What I can say is that is one of our very important milestones for this year, right? Are the IND-related activities for DARE-HRT1 and the Phase III clinical study initiation plans and work that needs to happen. So please stay tuned for more on that one. We definitely look forward to giving more updates because we — we’re very, very excited about this program.
Joanne Lee: Got it. I appreciate all the additional color. And for the company’s earlier stage program which there are several assets that you guys are planning to advance. Specifically regarding DARA-PM1 which, as you’ve mentioned, is being developed using the same validated platform technology you to develop Sildenafil Cream. I wanted to ask if you could talk a bit about the importance of bringing a safe drug to this population of women with primary dysmenorrhea. And given the 505(b)(2) drug pathway as diclofenac is well NSAID. What could we interpret a positive Phase I study to mean? And although it’s not powered for efficacy, would PK be almost sufficient to imply efficacy because we already know the drug sort of worked which heavily derisks the program already?
Sabrina Johnson: Yes. Thank you for the question. And for clarity, it’s the same gel that’s in XACIATO. Yes, so we are definitely got one, like the 505(b)(2) pathway, obviously, we’ve talked about so much today. We love that pathway, right, because you’re getting to on drugs that have already demonstrated safety and have already demonstrated efficacy. So in the case of PDM1, we absolutely can look at — we know the levels of diclofenac systemically for effectiveness. We don’t know the local levels of diclofenac for effectiveness but we know the systemic levels. And we know the systemic levels for sure, for safety. What we have — and so first, I’m going to talk about the regulatory part and then I’m going to tell you to talk about the other part of your question which is like the unmet need and the why.
But from a regulatory perspective, what I will say, what we have — the beauty of working in one therapeutic category and being so broaden as we are is we have a lot of interactions with the FDA all the time with a lot of the same people at the FDA and you start to see trends. That’s part of also the value of the way we work and the efficiency, right and the way we work. So the trend we have seen is that — and Sildenafil is a great example where we’ve had very mature discussions with the FDA that because in the case of Sildenafil, it’s a brand-new indication and it’s a brand-new route of delivery they want 2 trials, right, 2 Phase III trials.
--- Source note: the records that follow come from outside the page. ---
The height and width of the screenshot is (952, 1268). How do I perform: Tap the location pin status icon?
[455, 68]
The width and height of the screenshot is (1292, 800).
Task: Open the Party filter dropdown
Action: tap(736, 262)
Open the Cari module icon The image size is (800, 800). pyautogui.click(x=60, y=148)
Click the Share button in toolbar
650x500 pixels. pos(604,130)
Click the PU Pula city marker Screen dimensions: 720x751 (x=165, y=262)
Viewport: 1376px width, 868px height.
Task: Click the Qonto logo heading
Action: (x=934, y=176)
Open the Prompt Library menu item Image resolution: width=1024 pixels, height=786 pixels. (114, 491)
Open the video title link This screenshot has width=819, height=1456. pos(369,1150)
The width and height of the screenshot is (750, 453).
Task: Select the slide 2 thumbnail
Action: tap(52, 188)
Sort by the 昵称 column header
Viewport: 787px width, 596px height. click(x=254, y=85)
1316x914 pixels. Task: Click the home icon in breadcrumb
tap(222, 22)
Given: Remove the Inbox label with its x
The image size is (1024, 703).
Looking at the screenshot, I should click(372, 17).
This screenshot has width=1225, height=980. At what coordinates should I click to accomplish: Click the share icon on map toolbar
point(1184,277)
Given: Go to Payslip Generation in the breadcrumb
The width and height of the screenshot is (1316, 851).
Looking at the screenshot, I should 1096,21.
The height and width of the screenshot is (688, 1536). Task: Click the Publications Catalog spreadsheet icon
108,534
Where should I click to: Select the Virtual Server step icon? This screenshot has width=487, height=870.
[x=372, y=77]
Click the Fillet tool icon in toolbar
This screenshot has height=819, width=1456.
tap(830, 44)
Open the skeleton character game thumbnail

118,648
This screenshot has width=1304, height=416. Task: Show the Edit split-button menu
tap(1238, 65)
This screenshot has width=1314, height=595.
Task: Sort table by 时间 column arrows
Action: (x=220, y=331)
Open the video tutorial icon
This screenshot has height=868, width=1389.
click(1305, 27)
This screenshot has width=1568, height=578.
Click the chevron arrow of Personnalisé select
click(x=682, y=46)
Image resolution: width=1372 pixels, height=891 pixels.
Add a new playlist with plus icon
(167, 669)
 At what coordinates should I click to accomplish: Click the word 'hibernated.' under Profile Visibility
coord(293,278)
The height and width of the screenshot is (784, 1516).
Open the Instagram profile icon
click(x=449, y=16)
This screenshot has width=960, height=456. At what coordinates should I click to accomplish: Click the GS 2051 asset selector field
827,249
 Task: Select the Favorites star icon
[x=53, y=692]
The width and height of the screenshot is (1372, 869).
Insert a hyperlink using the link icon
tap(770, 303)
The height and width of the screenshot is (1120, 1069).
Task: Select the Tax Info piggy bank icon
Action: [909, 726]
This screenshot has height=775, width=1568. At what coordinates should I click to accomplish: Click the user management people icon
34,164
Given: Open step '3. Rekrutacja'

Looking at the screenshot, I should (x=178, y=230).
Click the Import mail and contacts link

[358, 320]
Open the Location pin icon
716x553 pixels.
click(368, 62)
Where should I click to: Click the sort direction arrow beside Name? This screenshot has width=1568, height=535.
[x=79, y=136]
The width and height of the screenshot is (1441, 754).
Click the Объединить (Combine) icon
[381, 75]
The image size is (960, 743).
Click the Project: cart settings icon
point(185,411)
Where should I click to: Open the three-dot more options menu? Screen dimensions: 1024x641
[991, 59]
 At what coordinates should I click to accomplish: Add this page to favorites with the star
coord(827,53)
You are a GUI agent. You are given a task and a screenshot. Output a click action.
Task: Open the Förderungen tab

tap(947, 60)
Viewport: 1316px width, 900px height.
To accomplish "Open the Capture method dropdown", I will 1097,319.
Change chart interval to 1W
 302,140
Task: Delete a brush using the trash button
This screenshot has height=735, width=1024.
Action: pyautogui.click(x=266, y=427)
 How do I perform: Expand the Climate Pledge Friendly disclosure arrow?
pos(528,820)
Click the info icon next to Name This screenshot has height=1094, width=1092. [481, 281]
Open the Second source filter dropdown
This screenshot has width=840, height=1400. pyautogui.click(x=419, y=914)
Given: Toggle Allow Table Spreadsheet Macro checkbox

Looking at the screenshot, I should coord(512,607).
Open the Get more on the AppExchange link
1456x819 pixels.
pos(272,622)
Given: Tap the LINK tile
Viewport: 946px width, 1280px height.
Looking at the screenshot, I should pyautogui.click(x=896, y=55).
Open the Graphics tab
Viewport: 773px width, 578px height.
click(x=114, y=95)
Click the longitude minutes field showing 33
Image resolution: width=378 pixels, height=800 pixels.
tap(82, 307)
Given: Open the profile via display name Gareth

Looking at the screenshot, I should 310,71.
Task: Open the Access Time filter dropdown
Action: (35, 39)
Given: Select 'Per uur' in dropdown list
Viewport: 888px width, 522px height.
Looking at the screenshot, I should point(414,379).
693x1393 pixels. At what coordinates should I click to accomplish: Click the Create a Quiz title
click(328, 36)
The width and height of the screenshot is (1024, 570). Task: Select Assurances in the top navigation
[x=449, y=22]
So — and we saw with HRT1 that because we know about hormone therapy and even though it’s novel for us to have both hormones together, vaginally, their support for a single Phase III trial.
PDM1, hard to know today where it’s going to land because to your point, diclofenac is already well known, very well established, labeled for this indication already. We’re just delivering it in a different form. So we are hopeful, obviously, that we will be able to get to leverage the Phase I data robustly to the benefit of a more efficient, streamlined registration program but a little early to project on that one. What I will say about the unmet need, though, is that I alluded to, a lot of the women that are very bothered by this, a reproductive age women, that’s younger women, it doesn’t get better. It’s not like they grow out of it in a year. This is a problem that can be very persistent for them, very disruptive for them. And there is — there are a lot of data, right, around the potential risk of long-term use of oral NSAIDs in terms of other just risk factors and complications apart from just the disturbance in the side effect profile that they can have from a GI perspective.